Aristotle argued that tragedy’s audience is treated to an experience of emotional stimulation rather than historical education. While in many respects unavoidably imitative, tragedy’s highest value and pleasure lie in its ability to occasion the excitement and catharsis of its audience’s fear and pity (Poetics, 1449b/25 and 1452b/30). Firmly planted in his culture, Aristotle was drawing on the Athenian understanding of tragedy as Dionysian. The domain of the god of wine and ecstasy ran the gamut from orgy to performance; intoxication was his means, purgation was his goal. The philosopher was also echoing the dictates of a Hippocratic culture that understood illness as excess in the humours and treatment as their purgation.
Freud will trail closely tragedy’s Athenian dynamic as he will come to identify pleasure’s basic principle in terms of an economic discharge of tension rather than a hedonistic consumption of object. Indeed, for Freud, the charge of the libidinal drive is bound to, intensified by, and subsequently cathected through its object much as, for Aristotle, an audience’s fearful and/or pitiful tremor is caught up in, heightened by, and subsequently released through the drama it witnesses on the stage.
An Acropolis, a La Scala, and a Hollywood are much less the stagings of truth and morality and much more the sites of Dionysian manipulation, transformation, and release. The unconscious too is such a site; we have come to know its productions under the headings of dreams, slips, and phantasies. Such productions point to the so-called truth of their subject only insofar as they illustrate the latter’s individual qualities as, if you will, writer, director, and producer. When presented with such stagings, the threads clinicans are most interested in picking up and following lead not to their historical or ethical worth (Are they true? Are they morally acceptable?) Rather, it is the unconscious processes and investments by which they have been produced and shaped that form the bulk of the analytic material.
I hold this observation to be perfectly in line with the classic Freudian appreciation and use of a dream’s imagery for instance, an imagery that is much less a representation or an account of a truth as it is the product of an unconscious mise en scène that is itself the focus and concern of the clinical inquiry.

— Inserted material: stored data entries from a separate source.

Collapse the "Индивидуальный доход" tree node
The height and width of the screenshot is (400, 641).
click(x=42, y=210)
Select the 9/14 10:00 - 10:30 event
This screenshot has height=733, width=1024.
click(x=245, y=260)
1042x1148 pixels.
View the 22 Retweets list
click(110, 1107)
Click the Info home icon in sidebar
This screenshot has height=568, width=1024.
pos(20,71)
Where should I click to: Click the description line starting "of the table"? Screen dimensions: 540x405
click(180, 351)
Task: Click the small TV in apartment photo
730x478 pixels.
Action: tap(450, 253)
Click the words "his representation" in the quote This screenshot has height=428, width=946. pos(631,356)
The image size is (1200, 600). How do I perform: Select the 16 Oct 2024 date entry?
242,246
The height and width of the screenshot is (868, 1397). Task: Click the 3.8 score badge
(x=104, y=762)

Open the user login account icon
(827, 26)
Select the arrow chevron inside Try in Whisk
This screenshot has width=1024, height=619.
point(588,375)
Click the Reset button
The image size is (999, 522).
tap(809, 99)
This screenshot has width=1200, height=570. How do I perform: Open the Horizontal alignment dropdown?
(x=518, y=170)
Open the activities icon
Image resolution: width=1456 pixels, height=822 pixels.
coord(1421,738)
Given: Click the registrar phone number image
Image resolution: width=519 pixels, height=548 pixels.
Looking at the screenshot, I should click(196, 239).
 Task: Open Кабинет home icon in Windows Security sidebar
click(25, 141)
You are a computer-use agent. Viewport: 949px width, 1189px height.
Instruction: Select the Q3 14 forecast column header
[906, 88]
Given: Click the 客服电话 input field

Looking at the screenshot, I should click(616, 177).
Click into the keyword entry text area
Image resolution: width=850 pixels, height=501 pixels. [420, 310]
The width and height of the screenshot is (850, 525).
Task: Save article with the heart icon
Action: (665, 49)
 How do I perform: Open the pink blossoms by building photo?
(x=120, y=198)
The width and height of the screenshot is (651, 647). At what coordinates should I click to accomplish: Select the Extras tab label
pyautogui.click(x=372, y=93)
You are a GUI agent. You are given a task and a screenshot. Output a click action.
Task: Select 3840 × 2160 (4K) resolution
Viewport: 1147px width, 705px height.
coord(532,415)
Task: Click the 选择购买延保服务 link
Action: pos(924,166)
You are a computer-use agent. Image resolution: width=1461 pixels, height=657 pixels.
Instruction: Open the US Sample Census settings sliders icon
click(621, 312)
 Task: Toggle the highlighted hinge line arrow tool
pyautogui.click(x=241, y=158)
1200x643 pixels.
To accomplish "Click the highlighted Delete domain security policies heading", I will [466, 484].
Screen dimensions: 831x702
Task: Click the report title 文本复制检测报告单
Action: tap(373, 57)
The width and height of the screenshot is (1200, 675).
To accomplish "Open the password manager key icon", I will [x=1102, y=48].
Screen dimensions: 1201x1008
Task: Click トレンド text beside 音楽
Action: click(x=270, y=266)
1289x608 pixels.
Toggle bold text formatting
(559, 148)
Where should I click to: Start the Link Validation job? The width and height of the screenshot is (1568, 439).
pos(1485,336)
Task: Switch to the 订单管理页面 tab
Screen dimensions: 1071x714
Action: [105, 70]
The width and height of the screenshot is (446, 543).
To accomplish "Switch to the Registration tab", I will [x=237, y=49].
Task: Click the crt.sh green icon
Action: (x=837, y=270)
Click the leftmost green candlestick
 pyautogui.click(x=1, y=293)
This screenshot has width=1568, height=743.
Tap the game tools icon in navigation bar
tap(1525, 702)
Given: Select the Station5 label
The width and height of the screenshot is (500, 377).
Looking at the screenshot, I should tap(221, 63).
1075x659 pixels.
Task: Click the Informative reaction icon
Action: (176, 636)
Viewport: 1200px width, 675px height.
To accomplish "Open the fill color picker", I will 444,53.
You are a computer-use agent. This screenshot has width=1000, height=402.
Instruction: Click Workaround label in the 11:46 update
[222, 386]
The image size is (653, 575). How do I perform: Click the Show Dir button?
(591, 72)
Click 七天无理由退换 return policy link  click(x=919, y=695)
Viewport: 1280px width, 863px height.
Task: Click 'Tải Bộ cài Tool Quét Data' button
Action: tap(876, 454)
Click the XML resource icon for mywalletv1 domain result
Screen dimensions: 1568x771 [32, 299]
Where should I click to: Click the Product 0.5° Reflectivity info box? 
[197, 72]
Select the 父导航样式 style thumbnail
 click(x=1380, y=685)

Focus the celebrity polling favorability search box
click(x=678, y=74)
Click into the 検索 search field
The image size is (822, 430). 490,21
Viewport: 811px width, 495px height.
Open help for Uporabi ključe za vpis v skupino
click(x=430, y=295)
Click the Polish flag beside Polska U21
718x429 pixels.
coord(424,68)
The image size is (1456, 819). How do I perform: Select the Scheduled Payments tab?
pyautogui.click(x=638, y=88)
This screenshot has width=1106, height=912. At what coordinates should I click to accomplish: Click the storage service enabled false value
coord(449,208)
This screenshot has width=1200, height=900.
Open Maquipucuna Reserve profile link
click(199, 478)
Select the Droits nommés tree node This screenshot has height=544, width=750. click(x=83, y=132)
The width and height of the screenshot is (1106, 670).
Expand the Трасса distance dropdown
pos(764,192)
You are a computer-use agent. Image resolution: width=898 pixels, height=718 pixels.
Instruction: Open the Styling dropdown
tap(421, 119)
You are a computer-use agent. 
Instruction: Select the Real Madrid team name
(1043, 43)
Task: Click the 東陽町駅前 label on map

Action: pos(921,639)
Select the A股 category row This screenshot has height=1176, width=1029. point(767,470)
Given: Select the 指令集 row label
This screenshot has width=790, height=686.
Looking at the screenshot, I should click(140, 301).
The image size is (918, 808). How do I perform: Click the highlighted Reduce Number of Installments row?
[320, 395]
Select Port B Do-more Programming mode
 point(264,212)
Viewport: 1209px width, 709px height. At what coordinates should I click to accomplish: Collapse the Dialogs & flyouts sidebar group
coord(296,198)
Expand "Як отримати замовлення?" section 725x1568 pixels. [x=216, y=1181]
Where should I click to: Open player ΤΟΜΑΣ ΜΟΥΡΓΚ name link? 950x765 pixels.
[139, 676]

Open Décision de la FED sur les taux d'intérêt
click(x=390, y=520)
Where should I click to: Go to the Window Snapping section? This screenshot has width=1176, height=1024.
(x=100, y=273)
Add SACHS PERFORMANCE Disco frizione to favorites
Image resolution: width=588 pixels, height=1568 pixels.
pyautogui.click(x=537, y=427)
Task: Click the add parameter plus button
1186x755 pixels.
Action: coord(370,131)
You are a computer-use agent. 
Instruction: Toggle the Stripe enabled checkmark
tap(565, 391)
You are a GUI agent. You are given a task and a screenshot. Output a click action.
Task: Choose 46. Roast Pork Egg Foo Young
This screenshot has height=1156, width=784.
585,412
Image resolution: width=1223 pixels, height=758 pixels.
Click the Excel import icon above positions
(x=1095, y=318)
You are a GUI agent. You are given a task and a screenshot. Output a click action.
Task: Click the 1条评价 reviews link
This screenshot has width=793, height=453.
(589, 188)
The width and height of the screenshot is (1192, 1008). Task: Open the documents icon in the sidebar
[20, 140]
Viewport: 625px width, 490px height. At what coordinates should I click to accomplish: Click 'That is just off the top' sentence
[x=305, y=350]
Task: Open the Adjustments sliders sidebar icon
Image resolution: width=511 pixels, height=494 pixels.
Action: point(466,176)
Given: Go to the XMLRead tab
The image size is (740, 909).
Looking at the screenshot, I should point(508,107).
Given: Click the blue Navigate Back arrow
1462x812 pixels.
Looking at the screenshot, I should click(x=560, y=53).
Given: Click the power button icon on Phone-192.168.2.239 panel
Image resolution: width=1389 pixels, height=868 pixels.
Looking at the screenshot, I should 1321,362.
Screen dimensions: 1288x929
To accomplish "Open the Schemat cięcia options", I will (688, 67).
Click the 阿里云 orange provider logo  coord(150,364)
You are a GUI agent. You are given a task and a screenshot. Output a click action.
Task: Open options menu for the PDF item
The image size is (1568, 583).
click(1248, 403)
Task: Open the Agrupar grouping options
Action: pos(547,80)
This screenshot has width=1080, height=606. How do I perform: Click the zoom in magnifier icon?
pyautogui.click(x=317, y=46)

Indeed, and once he thought he had established the universality of incest and parricide, once, in other words, he had identified what he considered to be the inevitable components of primary phantasy, Freud was much more invested in uncovering the particular ways in which an analysand weaves, structures, and negotiates the components than in their (dare one say it?) quotidian content. The sense of newness, discovery, and individuality that psychoanalysis brings its participants is hardly in their investment in what has become a joke of a myth (“Doctor, please tell me something I haven’t already heard, read, or been warned you would say!”) The sense of newness, discovery, and individuality lies in uncovering the dramatic style each analysand adopts in staging the myth, in his or her poetic scriptwriting and directorial techniques, in his or her idiosyncratic modes of excitement and catharsis, the grounds on which they are erected, and the purposes they are made to serve.
Of the myth and its tragic truth very little is left of analytic import, at least as the myth of origin whose repercussions are necessarily and exclusively tragic.